The Tiger's Stripes


A technical blog on math, computer science, and game theory.

Author: Bo Waggoner RSS feed

Divergences and Value of Information

Posted: 2016-10-07.

This is a follow-up to generalized entropies and the value of information, where we discussed how value of information connects to generalized entropies. Here, we'll connect both to Bregman divergences, filling in a third side of the triangle.

The goal is to complete a set of three equivalent but intuitively distinct answers to the question:

How do we measure the amount of information conveyed by a signal (random variable) $A$?

Our answer, for a given decisionmaker, is three equivalent ways to measure amount or value of information.

Informal equivalence. A decisionmaker can be captured by a value-of-information function, a divergence, and an entropy function such that:

Very valuable information (according to your utility function) moves your beliefs a large distance (according to your divergence measure) and also reduces a lot of uncertainty (according to your entropy measure).


Change Your Mind

Imagine for a moment you're a perfect Bayesian reasoner. ("Imagine? what does he mean imagine?")
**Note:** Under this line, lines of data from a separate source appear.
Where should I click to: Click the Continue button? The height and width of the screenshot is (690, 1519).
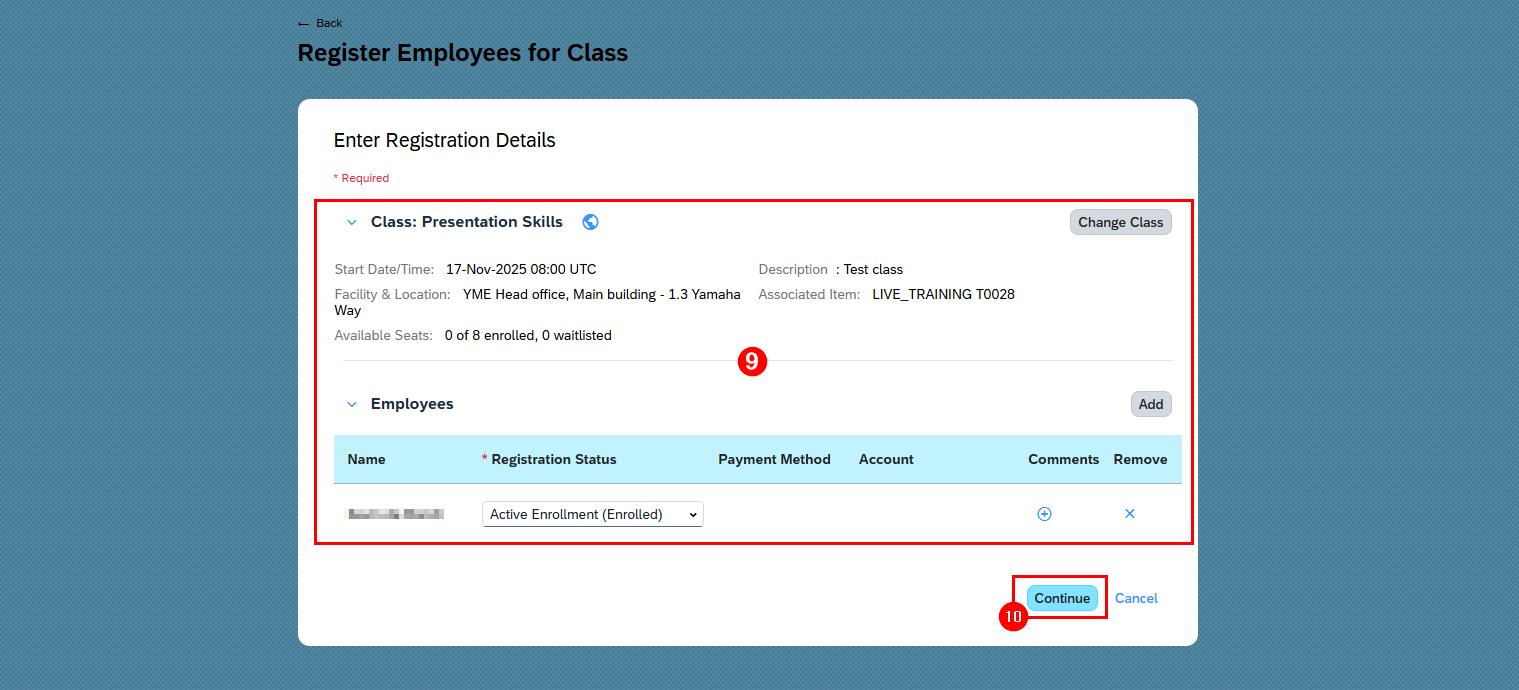pos(1062,598)
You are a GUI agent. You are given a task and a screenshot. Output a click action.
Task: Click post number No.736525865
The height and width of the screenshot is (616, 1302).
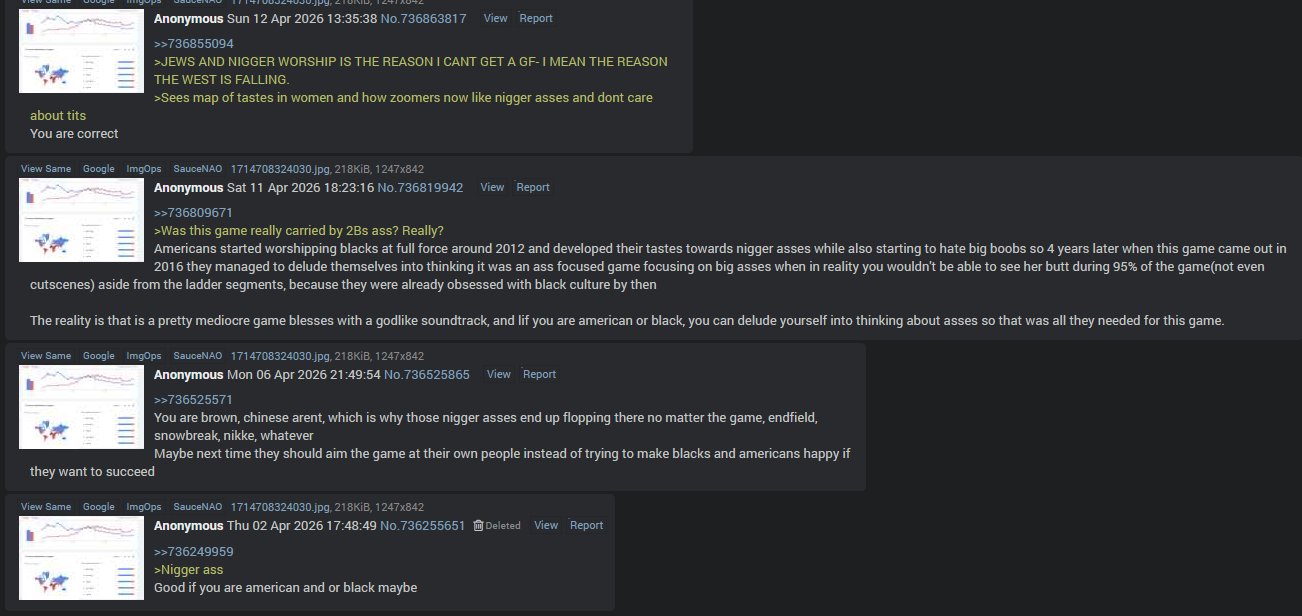[427, 375]
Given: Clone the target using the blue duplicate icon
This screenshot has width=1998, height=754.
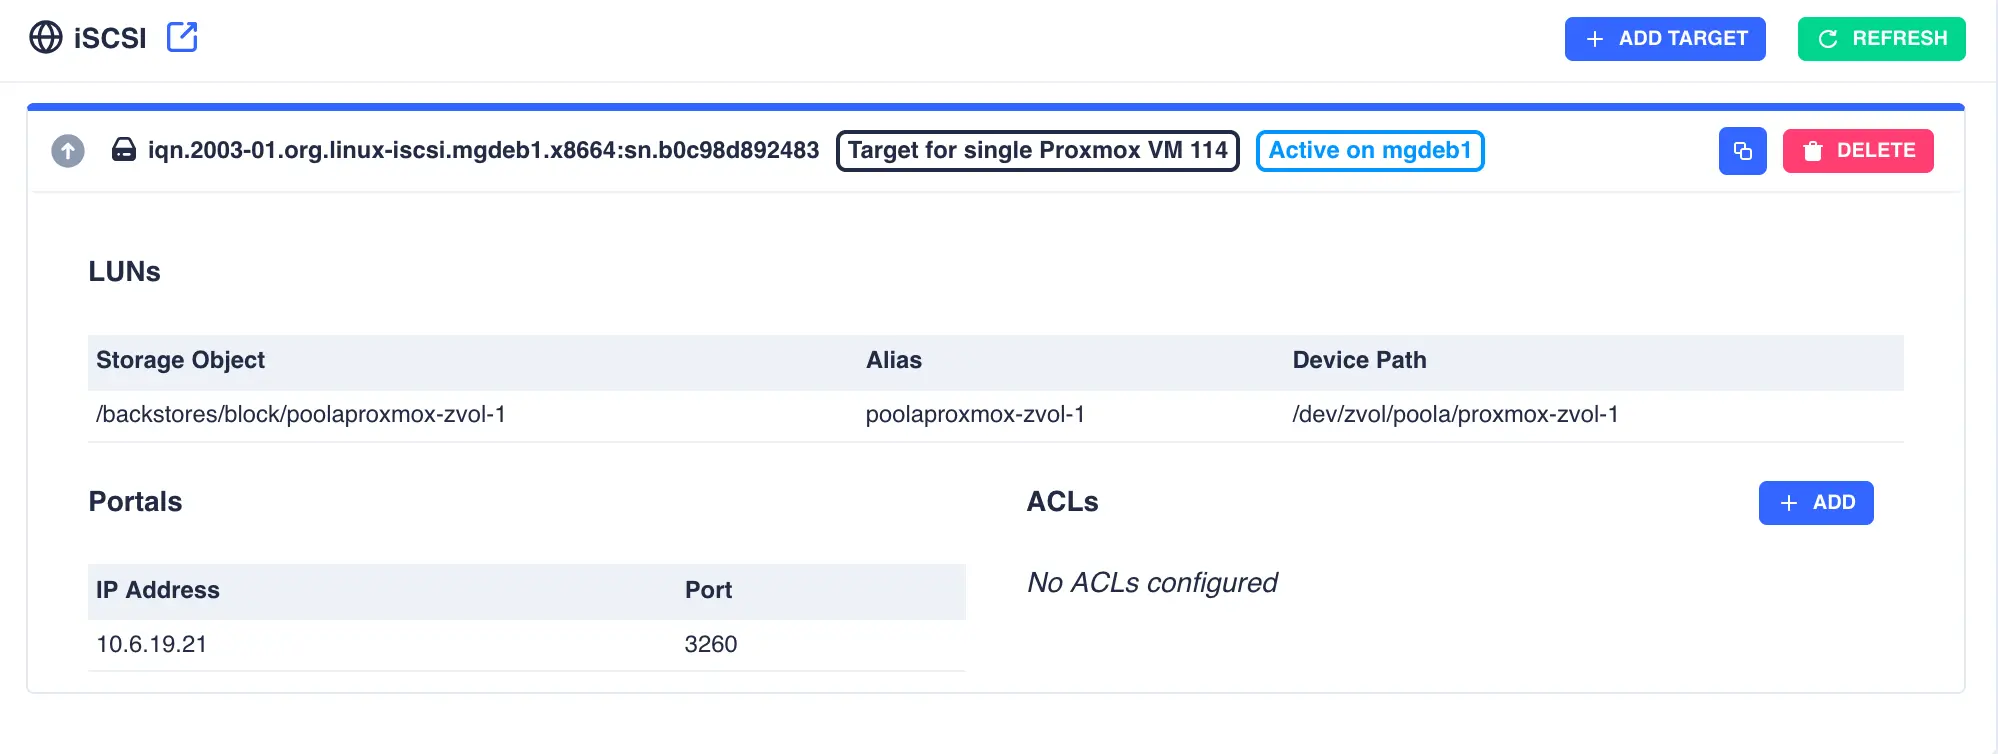Looking at the screenshot, I should 1742,151.
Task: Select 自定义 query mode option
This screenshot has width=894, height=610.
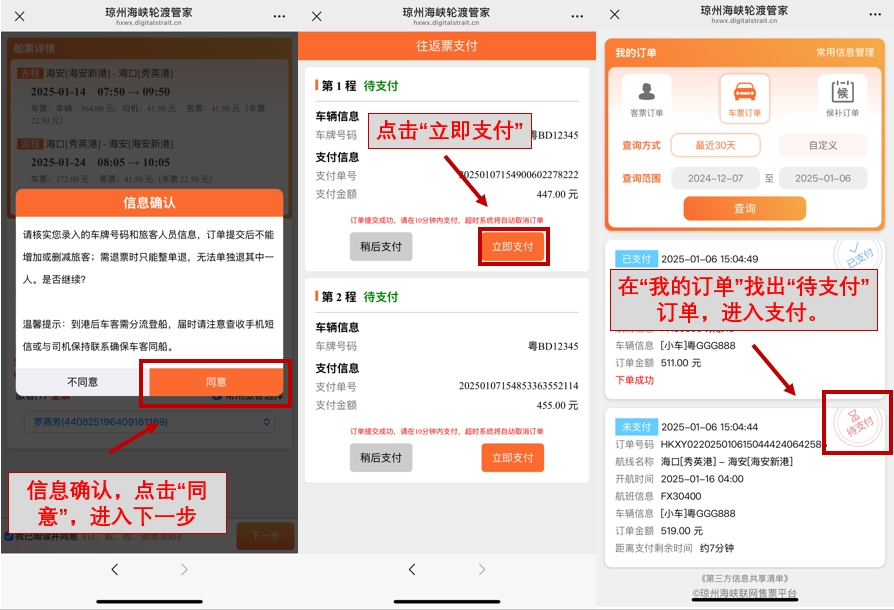Action: pos(822,145)
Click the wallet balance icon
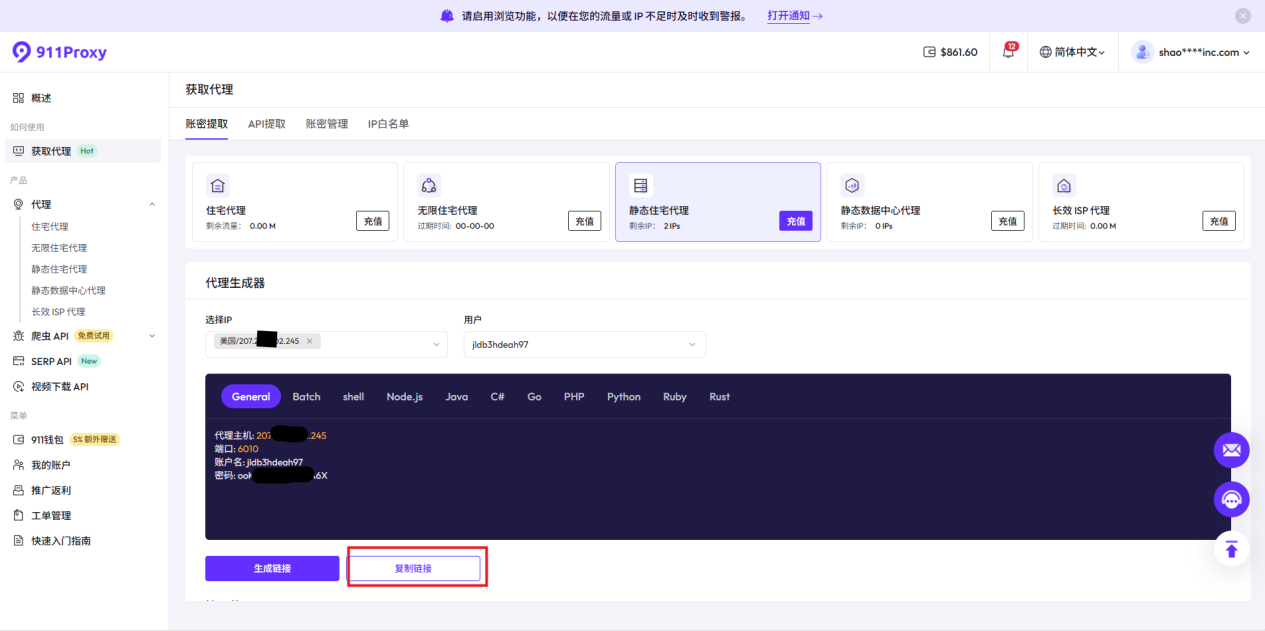The height and width of the screenshot is (631, 1265). coord(929,52)
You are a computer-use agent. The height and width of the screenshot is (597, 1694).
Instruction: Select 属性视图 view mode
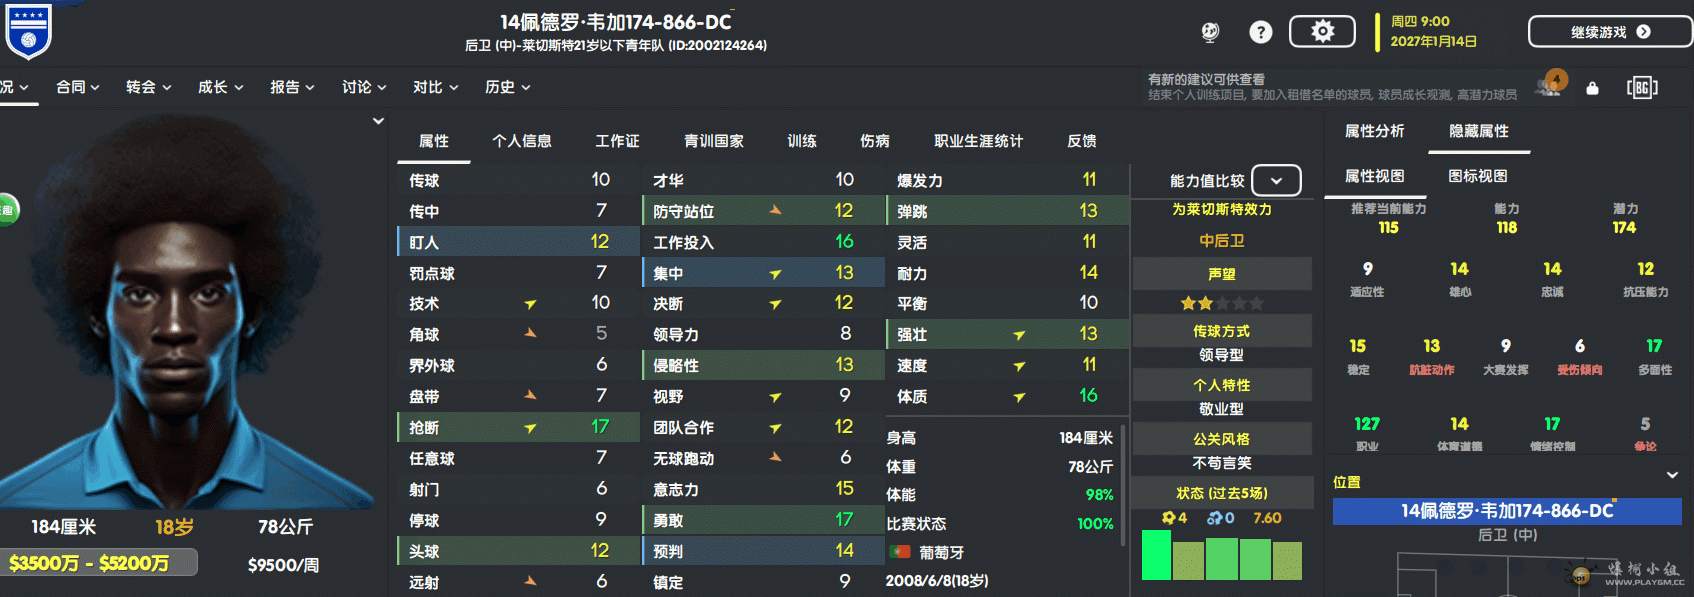coord(1374,176)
You have a belief $p$ about some fact or event, e.g. whether My Favorite Sports Team wins the Big-O Derby Cup this year. Then you get a piece of new information -- maybe their star player injured her lateralus. How much does your belief change?

We can measure such a change with a distance function $D(q,p)$ from your posterior belief $q$ to your prior belief $p$. For example, you might use KL-divergence $KL(q,p) = \sum_x q(x) \log \frac{q(x)}{p(x)}$.

A nice generalization of KL-divergence is the Bregman divergence corresponding to a convex function $G$, namely \[ D_G(q,p) := G(q) - LA(p,q) \] where $LA(p,q)$ is not a city but a linear approximation: \[ LA(p,q) = G(p) + \langle G'(p), q-p \rangle . \] The KL-divergence is a special case corresponding to the function $-H(p) = \sum_x p(x) \log p(x)$.

(There are two reasons I'm ordering the arguments as $D_G(q,p)$ rather than $D_G(p,q)$. First, it seems that $D_G(a,b)$ measures in a sense the difference between a "correct" $a$ and an "incorrect" approximation $b$. So it makes more sense to stand at the posterior belief $q$, look back at the prior, and ask how "wrong" it was or how far it "diverged". Second, it meshes with the story I'm about to tell.)


Recap

Recall from generalized entropies and the value of information that a decision problem consists of a utility function $u$ and a random variable $E$. The decisionmaker picks a decision $d$ and gets expected utility $\mathbb{E} u(d, e)$ where $e$ is an outcome of $E$. For instance, $E$ could be whether or not MFS Team wins the Cup this year, and the decision could be what bet to place on them.

The first thing we said was that there exists a convex function $G$ such that, for any distribution $p$ on $E$, the expected utility for acting optimally in the face of that distribution is $G(p)$. We can overload notation by writing $G(E)$ for this same quantity.

Then we supposed that the decisionmaker first observes a signal $A$ as a random variable that is correlated with $E$ (such as learning whether or not the star player is injured). We wrote $G(E|A)$ for the expected utility for deciding given access to $A$. So the marginal value of $A$ was measured by $G(E|A) - G(A)$, where $G(E|A) = \mathbb{E}_a G(p_a)$.

Meanwhile, we said that one can use a (generalized) entropy function $F$ to measure the information that $A$ conveys about $E$, which was $F(E) - F(E|A)$. Since I defined generalized entropy functions to simply be concave functions, we have a correspondence between entropies and decision problems via $F = -G$.


Measuring Value By Change

Ok, here's the point.

Fact. Consider any Bregman divergence $D_G$ for convex $G$. Let $p$ be the prior on $E$, $A$ a signal, and $p_a$ the posterior on $E$ given $A=a$.
Then the expected change in posterior belief \[ \mathbb{E}_{a} D_G(p_a, p) \] is equal to the marginal value $G(E|A) - G(E)$, also equal to the reduction in entropy $F(E) - F(E|A)$ for generalized entropy $F = -G$.

Proof. Exercice!

To me, this is interesting/important because it paints the same picture as the previous blog post -- amount of information revealed by a signal -- in a very different light. Hopefully it can lead to actually interesting and useful applications as well, but we'll have to see!